_Texto base_
Quem possuir apenas algum conhecimento da literatura nietzscheana hoje em circulação não pode deixar de constatar como a filosofia de Nietzsche foi utilizada como uma espécie de mina, da qual cada um tira o que mais lhe agrada: arbitrariedade e abandono ao subjetivismo são termos ainda fracos para definir o ultrajoso uso e abuso da sua obra (uma coisa para a qual são não pouco responsáveis os encorajamentos de Michel Foucault). Nietzsche como psicólogo, Nietzsche como esteta e artista, como antissemita e anti-antissemita, como “Godfather of Fascism” e “nazista ante litteram”, como crítico da moral, como poeta e “Prinz Vogelfrei”: ouvimos tudo isto e mais ainda.

Losurdo desmonta com prazer todas essas interpretações nos seus componentes ideológicos, porque, como ninguém antes dele, lê Nietzsche com uma exatidão e uma precisão extraordinária e o reconduz ao seu contexto histórico. Na contextualização histórica da obra de Nietzsche, sempre compreensível e conduzida com grande minúcia, está o maior mérito de Losurdo, porque esta contextualização torna perceptíveis nexos e continuidades no pensamento de Nietzsche que, de outro modo, continuariam invisíveis.

Enquanto a interpretação pós-modernista dominante de Nietzsche, que se refere a ele exatamente como o precursor do pós-modernismo filosófico (Jean-François Lyotard, Gianni Vattimo e tutti quanti), se configura como uma “hermenêutica da inocência”, Losurdo segue Nietzsche com suas próprias palavras. Mostra como o seu discurso insistente sobre a necessidade da escravidão e da luta contra a revolta dos fracos, dos malogrados e dos medíocres – por Nietzsche definidos como “rebanho” e “ralé” – não é um inocente uso de metáforas, mas algo terrivelmente sério.

A este respeito Losurdo lembra que o primeiro Nietzsche não era apenas testemunha da época do abolicionismo nos Estados Unidos, mas também da Comuna de Paris, na qual ele conseguia ver apenas a “horrenda destruição” da civilização (Kultur). Nessa época, em abril de 1871, Gustave Flaubert escrevia a George Sand: “’Ah, graças a Deus existem os prussianos’ é o grito universal dos burgueses. Para mim os senhores operários são todos da mesma laia e poderiam ser todos jogados no rio!” Exatamente o mesmo era o slogan de Nietzsche: devolver os “senhores operários” à casta dos escravos. Losurdo sugere de maneira clara que o texto publicado no início dos anos 1870, O nascimento da tragédia pelo espírito da música, poderia também intitular-se: A crise da civilização: de Sócrates à Comuna de Paris.

_Tarefa proposta 1_
Reescreva de forma mais concisa o parágrafo do texto sobre a leitura de Nietzsche por Losurdo que começa com "Losurdo desmonta com prazer", mantendo os fatos principais.
_Tarefa proposta 2_
Transcreva as linhas dos registros que vão da linha que contém "Given: Click resistor R9 in the schematic" até a linha que contém "pyautogui.click(x=14, y=685)", incluindo as duas.

_Dados fornecidos_
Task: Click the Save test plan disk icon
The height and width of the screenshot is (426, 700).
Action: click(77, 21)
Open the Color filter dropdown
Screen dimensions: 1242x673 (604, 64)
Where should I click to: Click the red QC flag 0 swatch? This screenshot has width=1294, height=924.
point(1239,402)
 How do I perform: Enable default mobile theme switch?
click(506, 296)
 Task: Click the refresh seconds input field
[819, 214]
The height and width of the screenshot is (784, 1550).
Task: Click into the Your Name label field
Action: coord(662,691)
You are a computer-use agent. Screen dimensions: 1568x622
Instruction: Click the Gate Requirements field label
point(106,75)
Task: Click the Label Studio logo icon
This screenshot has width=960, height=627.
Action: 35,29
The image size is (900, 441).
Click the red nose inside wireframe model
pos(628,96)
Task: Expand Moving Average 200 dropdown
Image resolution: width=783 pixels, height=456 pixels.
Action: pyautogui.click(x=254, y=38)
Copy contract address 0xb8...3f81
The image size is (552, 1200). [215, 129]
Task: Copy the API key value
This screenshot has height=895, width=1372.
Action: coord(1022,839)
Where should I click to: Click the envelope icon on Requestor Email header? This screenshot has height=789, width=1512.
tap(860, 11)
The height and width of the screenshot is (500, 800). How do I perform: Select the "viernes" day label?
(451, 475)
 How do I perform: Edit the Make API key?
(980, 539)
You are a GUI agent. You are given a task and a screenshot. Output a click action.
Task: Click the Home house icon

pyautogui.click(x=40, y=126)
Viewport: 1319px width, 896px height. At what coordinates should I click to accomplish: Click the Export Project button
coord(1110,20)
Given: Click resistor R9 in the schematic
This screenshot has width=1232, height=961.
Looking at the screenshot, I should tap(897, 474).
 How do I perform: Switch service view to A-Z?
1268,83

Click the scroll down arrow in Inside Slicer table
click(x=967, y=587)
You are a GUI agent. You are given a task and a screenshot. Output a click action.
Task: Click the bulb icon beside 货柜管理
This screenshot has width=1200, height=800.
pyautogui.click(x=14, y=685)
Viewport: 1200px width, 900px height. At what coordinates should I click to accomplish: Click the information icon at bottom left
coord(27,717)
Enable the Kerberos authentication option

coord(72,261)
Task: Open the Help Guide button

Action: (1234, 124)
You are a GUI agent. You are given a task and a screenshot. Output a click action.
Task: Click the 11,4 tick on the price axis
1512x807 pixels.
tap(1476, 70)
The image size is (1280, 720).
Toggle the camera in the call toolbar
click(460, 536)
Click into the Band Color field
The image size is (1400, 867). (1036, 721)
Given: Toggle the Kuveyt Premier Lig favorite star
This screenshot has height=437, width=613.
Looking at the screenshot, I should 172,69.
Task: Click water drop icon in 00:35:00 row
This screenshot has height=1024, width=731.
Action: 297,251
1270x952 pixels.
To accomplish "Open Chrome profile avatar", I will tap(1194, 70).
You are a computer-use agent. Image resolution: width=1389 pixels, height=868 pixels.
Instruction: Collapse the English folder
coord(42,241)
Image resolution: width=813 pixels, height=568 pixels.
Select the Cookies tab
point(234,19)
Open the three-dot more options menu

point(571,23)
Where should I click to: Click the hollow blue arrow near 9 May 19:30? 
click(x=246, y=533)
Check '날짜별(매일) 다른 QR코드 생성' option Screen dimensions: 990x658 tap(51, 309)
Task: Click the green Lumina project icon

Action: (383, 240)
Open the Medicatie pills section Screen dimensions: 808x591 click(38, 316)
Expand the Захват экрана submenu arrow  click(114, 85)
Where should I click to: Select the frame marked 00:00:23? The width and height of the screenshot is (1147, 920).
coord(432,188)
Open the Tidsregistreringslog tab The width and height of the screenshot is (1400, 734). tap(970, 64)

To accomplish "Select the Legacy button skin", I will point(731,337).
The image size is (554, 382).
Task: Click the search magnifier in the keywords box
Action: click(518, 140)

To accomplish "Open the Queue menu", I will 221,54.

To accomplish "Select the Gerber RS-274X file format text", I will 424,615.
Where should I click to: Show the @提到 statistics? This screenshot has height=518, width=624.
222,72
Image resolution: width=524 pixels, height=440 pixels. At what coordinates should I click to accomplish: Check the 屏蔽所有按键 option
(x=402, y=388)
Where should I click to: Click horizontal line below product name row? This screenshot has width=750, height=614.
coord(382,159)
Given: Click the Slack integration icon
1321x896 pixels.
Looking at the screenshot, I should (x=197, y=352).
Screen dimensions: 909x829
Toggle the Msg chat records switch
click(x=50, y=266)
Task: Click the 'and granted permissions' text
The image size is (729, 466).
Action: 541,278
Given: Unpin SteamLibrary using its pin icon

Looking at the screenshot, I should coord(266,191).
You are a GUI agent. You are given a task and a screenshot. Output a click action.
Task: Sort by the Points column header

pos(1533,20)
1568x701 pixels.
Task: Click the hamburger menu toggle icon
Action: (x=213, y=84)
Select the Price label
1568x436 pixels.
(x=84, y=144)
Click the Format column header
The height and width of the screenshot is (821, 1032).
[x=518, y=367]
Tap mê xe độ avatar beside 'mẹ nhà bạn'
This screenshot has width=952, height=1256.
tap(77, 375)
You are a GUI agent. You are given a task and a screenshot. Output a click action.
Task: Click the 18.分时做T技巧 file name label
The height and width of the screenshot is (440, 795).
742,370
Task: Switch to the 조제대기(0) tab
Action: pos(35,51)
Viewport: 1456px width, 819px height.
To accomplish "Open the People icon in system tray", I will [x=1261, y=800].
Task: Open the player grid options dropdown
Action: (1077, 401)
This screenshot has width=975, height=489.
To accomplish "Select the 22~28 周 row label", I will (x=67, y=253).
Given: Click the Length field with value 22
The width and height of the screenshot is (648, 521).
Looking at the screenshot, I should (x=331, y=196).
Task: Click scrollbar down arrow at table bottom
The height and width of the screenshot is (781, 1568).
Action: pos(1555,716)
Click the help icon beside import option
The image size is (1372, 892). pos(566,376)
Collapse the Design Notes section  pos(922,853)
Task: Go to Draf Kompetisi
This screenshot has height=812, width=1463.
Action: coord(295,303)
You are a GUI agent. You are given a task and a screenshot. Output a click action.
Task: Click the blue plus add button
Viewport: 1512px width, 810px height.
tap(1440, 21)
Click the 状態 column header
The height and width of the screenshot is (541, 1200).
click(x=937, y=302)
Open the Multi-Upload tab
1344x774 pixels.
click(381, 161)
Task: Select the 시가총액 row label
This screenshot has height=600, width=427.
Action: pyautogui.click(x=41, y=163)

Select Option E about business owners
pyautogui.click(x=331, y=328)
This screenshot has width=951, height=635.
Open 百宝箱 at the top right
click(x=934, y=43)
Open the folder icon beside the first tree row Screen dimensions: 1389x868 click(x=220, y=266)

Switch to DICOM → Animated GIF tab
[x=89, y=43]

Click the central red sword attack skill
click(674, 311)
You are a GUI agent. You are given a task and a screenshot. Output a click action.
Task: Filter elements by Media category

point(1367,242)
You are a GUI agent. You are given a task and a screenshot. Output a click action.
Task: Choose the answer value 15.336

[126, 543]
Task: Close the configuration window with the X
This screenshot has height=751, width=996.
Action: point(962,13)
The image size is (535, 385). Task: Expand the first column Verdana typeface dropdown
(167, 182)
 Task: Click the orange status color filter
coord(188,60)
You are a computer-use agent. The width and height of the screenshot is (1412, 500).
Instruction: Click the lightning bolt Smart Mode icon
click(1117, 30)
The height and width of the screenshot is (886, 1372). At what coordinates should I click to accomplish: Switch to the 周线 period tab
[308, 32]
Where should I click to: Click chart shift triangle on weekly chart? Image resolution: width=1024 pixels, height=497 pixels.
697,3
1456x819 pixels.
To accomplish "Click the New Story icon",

_Resolução 1_
Losurdo desmonta os componentes ideológicos das interpretações de Nietzsche, pois lê o filósofo com exatidão e precisão extraordinárias, como ninguém antes dele, e o reconduz ao seu contexto histórico. Essa contextualização, minuciosa e sempre compreensível, é o maior mérito de Losurdo. Ela torna perceptíveis nexos e continuidades no pensamento de Nietzsche que, de outro modo, continuariam invisíveis.

_Resolução 2_
Given: Click resistor R9 in the schematic
This screenshot has width=1232, height=961.
Looking at the screenshot, I should tap(897, 474).
 How do I perform: Switch service view to A-Z?
1268,83

Click the scroll down arrow in Inside Slicer table
click(x=967, y=587)
You are a GUI agent. You are given a task and a screenshot. Output a click action.
Task: Click the bulb icon beside 货柜管理
This screenshot has width=1200, height=800.
pyautogui.click(x=14, y=685)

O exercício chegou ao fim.